Original file bytes from StreamReader, magic number detection

Tom Hunter picture Tom Hunter · Feb 10, 2013 · Viewed 7.4k times · Source

I'm trying to differentiate between "text files" and "binary" files, as I would effectively like to ignore files with "unreadable" contents.

I have a file that I believe is a GZIP archive. I'm tring to ignore this kind of file by detecting the magic numbers / file signature. If I open the file with the Hex editor plugin in Notepad++ I can see the first three hex codes are 1f 8b 08.

However if I read the file using a StreamReader, I'm not sure how to get to the original bytes..

using (var streamReader = new StreamReader(@"C:\file"))
{
    char[] buffer = new char[10];
    streamReader.Read(buffer, 0, 10);
    var s = new String(buffer);

    byte[] bytes = new byte[6];
    System.Buffer.BlockCopy(s.ToCharArray(), 0, bytes, 0, 6);
    var hex = BitConverter.ToString(bytes);

    var otherhex = BitConverter.ToString(System.Text.Encoding.UTF8.GetBytes(s.ToCharArray()));
}

At the end of the using statement I have the following variable values:

hex: "1F-00-FD-FF-08-00"
otherhex: "1F-EF-BF-BD-08-00-EF-BF-BD-EF-BF-BD-0A-51-02-03"

Neither of which start with the hex values shown in Notepad++.

Is it possible to get the original bytes from the result of reading a file via StreamReader?

Answer

Steve picture Steve · Feb 10, 2013

Your code tries to change a binary buffer into a string. Strings are Unicode in NET so two bytes are required. The resulting is a bit unpredictable as you can see.

Just use a BinaryReader and its ReadBytes method

using(FileStream fs = new FileStream(@"C:\file", FileMode.Open, FileAccess.Read))
{
    using (var reader = new BinaryReader(fs, new ASCIIEncoding()))
    {
        byte[] buffer = new byte[10];
        buffer = reader.ReadBytes(10);
        if(buffer[0] == 31 && buffer[1] == 139 && buffer[2] == 8)
            // you have a signature match....
    }
}

▶ YOUR INSTRUCTIONS:
Write out, word for word, the part of the magic-number thread above from "Your code tries" to "you can see.".

▶ SOURCE DATA:

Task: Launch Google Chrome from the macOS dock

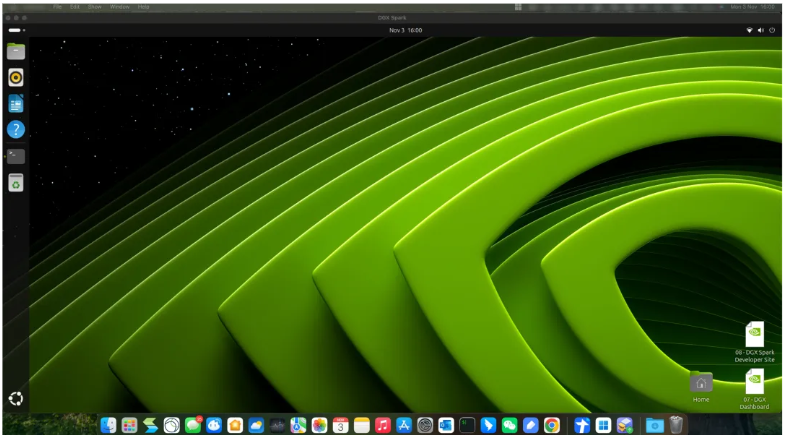Action: pos(551,425)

▶ ANSWER:
Your code tries to change a binary buffer into a string. Strings are Unicode in NET so two bytes are required. The resulting is a bit unpredictable as you can see.